Marie-Claire Kirkland-Casgrain,  (September 8, 1924 – March 24, 2016) was a Quebec lawyer, judge and politician. She was the first woman elected to the Legislative Assembly of Quebec, the first woman appointed a Cabinet minister in Quebec, the first woman appointed acting premier, and the first woman judge to serve in the Quebec Provincial Court.

Life
Born in Palmer, Massachusetts, the daughter of Charles-Aimé Kirkland (who was studying at Harvard), a Quebec MLA from 1939 to 1961, and Rose Demers, she received a Bachelor of Arts in 1947 and a Bachelor of Civil Law in 1950 from McGill University. She was admitted to the Quebec Bar in 1952 and was made a Queen's Counsel in 1969. From 1952 to 1961, she practiced law in Montreal.

She was elected in a by-election as a Liberal in her father's riding of Jacques-Cartier after his death in 1961. She was re-elected in 1962. She held two cabinet posts in the government of Jean Lesage: Minister without Portfolio (1962 to 1964) and Minister of Transport and Communications (1964 to 1966). In 1966, she was elected in the riding of Marguerite-Bourgeoys and re-elected in 1970. She also held two cabinet posts in the government of Robert Bourassa: Minister of Tourism, Game and Fishing (1970 to 1972) and Minister of Cultural Affairs (1972 to 1973).

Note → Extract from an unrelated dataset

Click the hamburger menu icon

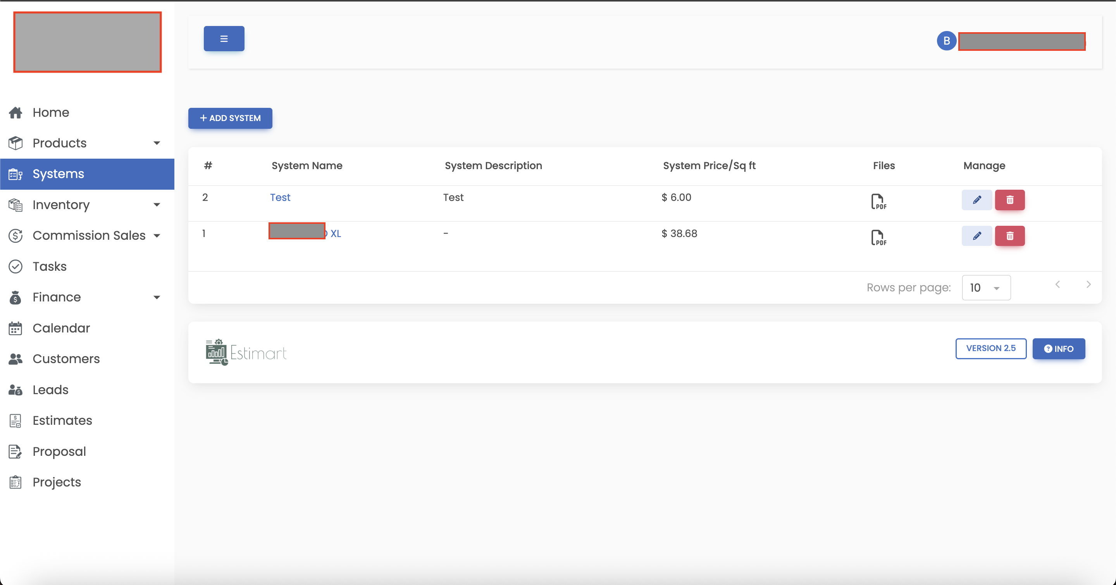coord(224,38)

She resigned in 1973 to become a judge. She retired in 1991.

In 1985, she was made a Knight of the National Order of Quebec. In 1992, she was made a Member of the Order of Canada. In 1993, she was the recipient of the Governor General's Award in Commemoration of the Persons Case.

She was married to lawyer Philippe Casgrain with whom she had three children before they eventually divorced. She remarried Wyndham Strover. On March 24, 2016, she died at the age of 91.

Legacy
In 2012, Quebec premier Pauline Marois unveiled a statue of Casgrain, Idola Saint-Jean and Kirkland outside the National Assembly of Quebec. The statue by Jules Lasalle was to celebrate the 50th anniversary of Kirkland being made the first female cabinet minister in Quebec.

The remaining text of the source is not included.